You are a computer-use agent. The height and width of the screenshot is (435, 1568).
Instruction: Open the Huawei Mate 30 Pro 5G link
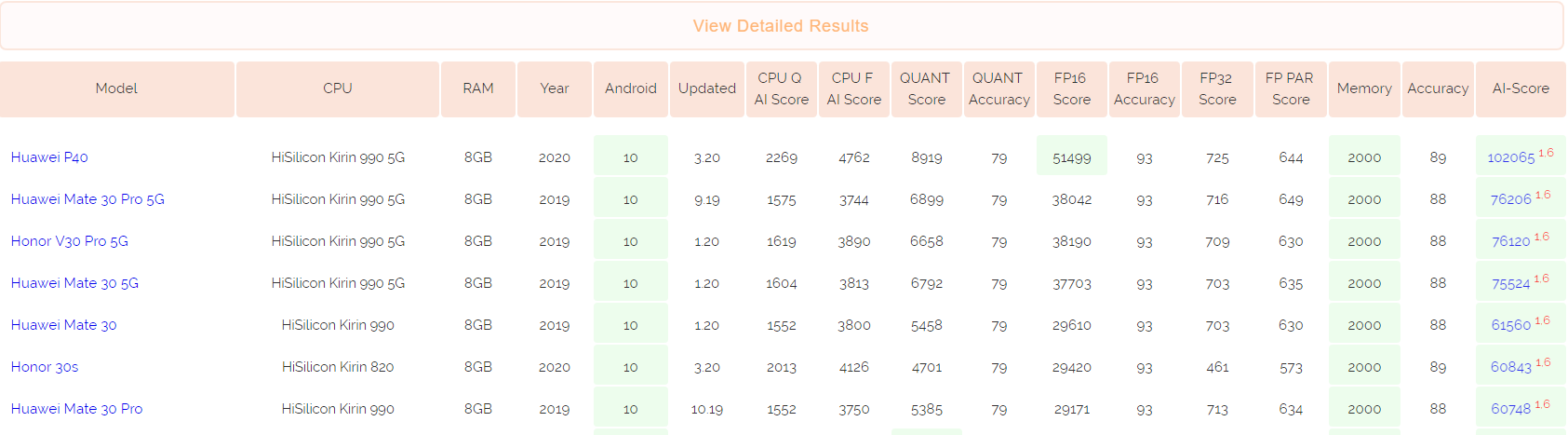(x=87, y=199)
* * *
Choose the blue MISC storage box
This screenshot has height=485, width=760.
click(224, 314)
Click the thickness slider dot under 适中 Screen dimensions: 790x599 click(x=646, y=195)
---
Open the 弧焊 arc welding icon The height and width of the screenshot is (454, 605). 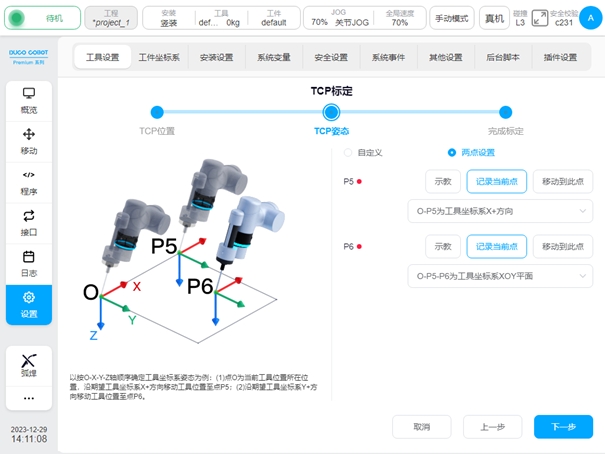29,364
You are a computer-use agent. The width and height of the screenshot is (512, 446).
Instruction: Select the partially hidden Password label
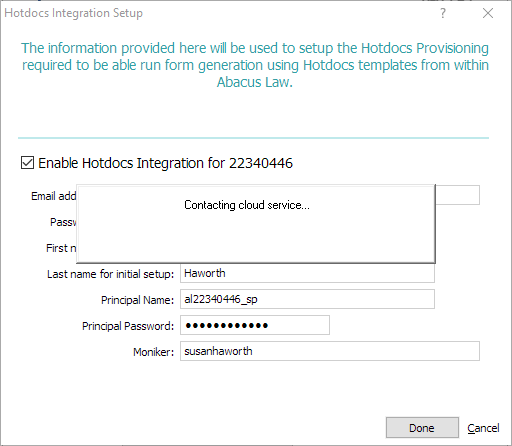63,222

WHAT TO DO: Every line with "computer" in it should be copied from the entries above.

ANSWER SECTION:
You are a computer-use agent. The height and width of the screenshot is (435, 1568).
You are a computer-use agent. The width and height of the screenshot is (512, 446).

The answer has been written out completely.